3. Clone SIV gag into pBlue using NotI and XhoI (gag-pBud clone #2).
4. Clone envelope genes into pBud using HindIII and BamHI.
5. Clone SIV gag from pBlue into pBud-syngp120 construct using KpnI and NotI.
6. Clone Clone SIV gag from pBlue into pBud-syngp120 construct using KpnI and NotI.
7. Clone SIV gag into pCI and pSI using EcoRI and SalI.
8. Clone envelope genes into pCI and pSI form pBlue using NotI and SalI.

List of Constructs:

• pBudCE4/ gag1(cloned into pBluescript II KS+/- using EcoRI and HindIII; cloned into pBudCE4 using smaI and sal I for the insert and HindIII, then Klenow treatment and SalI for pBudCE4)
• pBudCE4/ gag2 (cloned into pBluescript II KS+/- using EcoRI and HindIII; cloned into pBud using NotI and XhoI)
• pBudCE4/ syngp120 (cloned using HindIII, BamHI, BglI on insert and BamHI and HindIII on vector)
• pBudCE4/ syngp140 (cloned using HindIII and BamHI) PBudCE4/ syngp120/ gag (cloned gag from pBluescript into pBudCE4/ syngp120 using KpnI and NotI) PBudCE4/ syngp140/ gag (cloned gag from pBluescript into pBudCE4/ syngp140 using KpnI and NotI)
• PBudCE4/ lacZ (control plasmid)
• PSyn gp 120 JR-FL (original plasmid obtained from Brian Seed)
• PSyn gp 140 JR-FL (original plasmid obtained from Brian Seed)
• pBluescript II KS+/- / gag ( cloned using EcoRI and HindIII)
• pBluescript II KS+/- / syngp120 (cloned using HindII and BamHI)
• pBluescript II KS+/- / syngp140(cloned using HindII and BamHI)
• PSI/gag ( cloned from pBluescript II KS +/- using EcoRI and SalI)
• PSI/syngp120 (cloned from pBluescript II KS+/- / syngp120 using SalI and NotI)
• PSI/syngp140 (cloned from pBluescript II KS+/- / syngp140 using SalI and NotI)
• PCI/gag PCI/syngp120 (cloned from pBluescript II KS+/- / syngp120 using SalI and NotI)
• PCI/syngp140(cloned from pBluescript II KS+/- / syngp140 using SalI and NotI)

Conclusions

Preliminary results indicate there are fundamental differences between the JR-FL codon optimized envelope constructs and constructs developed with pBudCE4, pCI, pSI. SIV gag constructs with pCI were highly expressed under vaccinia virus expression system, but not under normal mammalian expression promoters.

Future Directions

• More complete expression analysis including Western blot, immunoprecipitation and radiolabeling.
• Chimeric syngp120 and gp140 / Literiolysin genes cloned into expression vectors
• DNA immunization studies and CTL analysis in mice

Acknowledgements

Funding provided by Hughes Science Initiatives (SURE program) and National Institute of Health (grant # 20465).
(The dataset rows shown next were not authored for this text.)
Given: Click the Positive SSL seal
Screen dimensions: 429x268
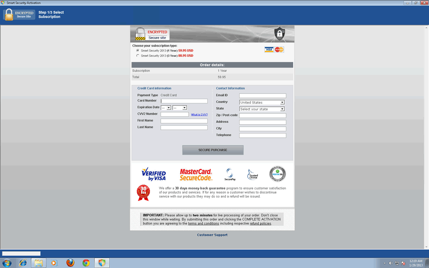Looking at the screenshot, I should [277, 174].
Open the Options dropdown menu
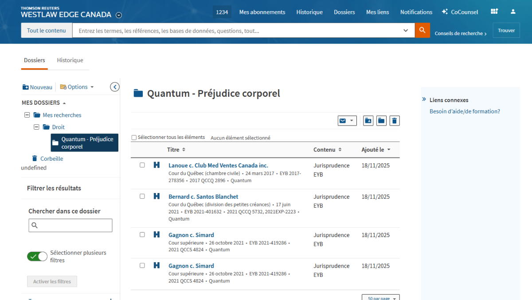The width and height of the screenshot is (532, 300). click(77, 87)
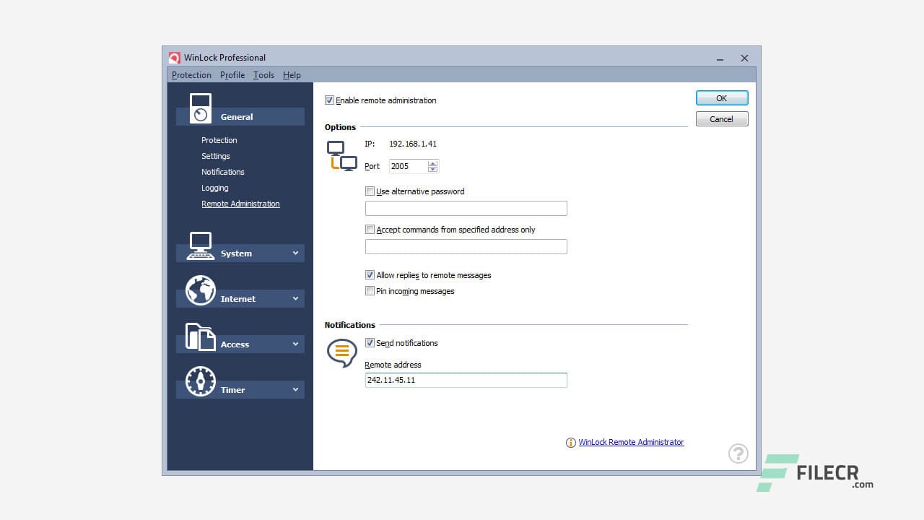Open help via the question mark icon

pos(738,453)
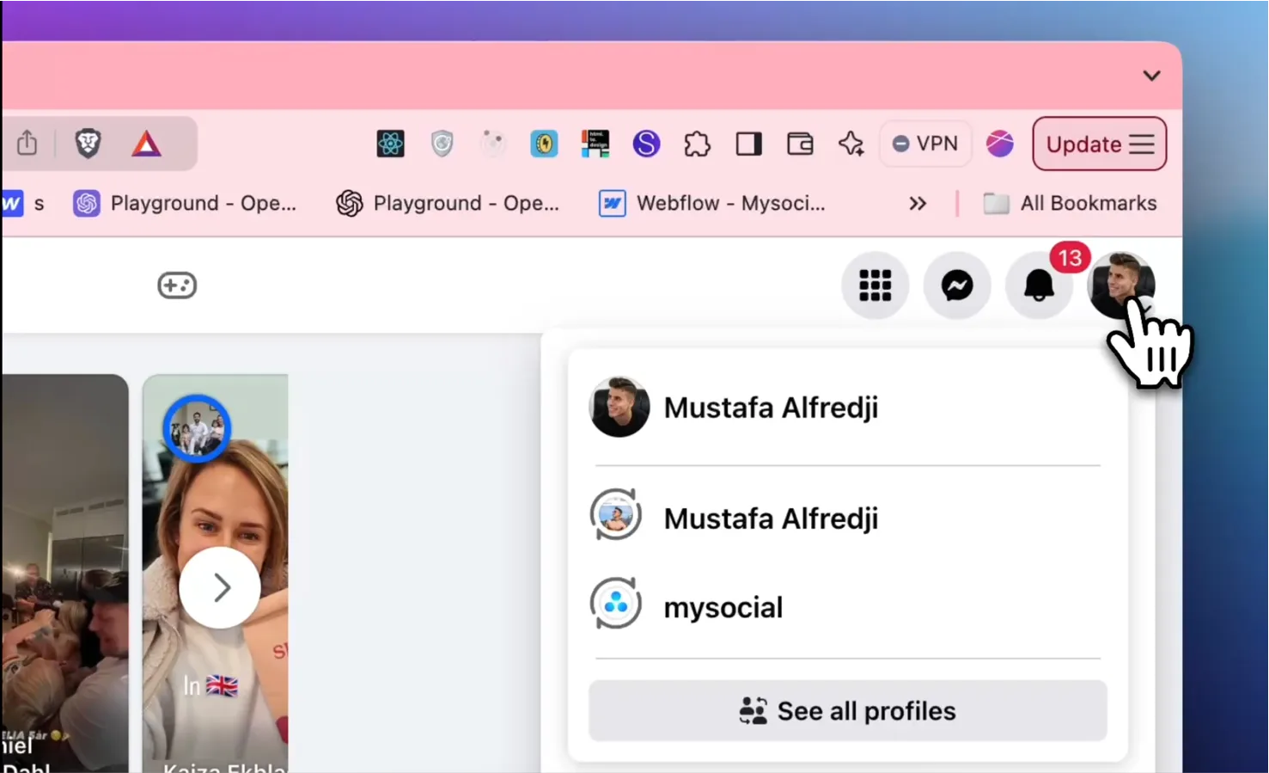The width and height of the screenshot is (1269, 773).
Task: Open the Facebook menu grid icon
Action: tap(875, 285)
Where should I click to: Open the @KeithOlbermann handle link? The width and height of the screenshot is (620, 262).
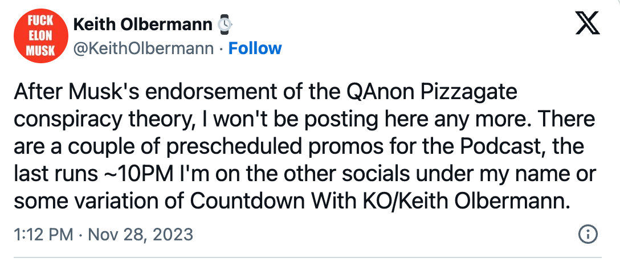[144, 48]
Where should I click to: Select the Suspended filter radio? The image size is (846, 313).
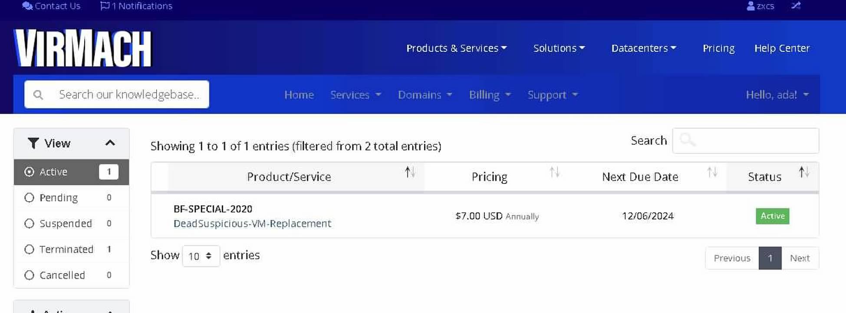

Thanks to Dr. Compans’ lab for all the assistance and friendship.

In My Own Words

Thomas Frazier spent the summer cloning antigenic genes derived from HIV and SIV into various bacterial plasmids (vectors). These plasmids contained expression systems that are conducive to high expression mammalian cells. Once clones were obtained, the recombinant vectors were administered and taken up by COS-7 cells (African green monkey kidney cells) otherwise known as transfection. After tranfection, proteins were isolated from cells and Western blot analysis was completed. By comparing expression levels. Thomas was able to deduce optimal conditions for SHIV antigen expression. This information will now be used to clone and produce DNA vaccines for HIV.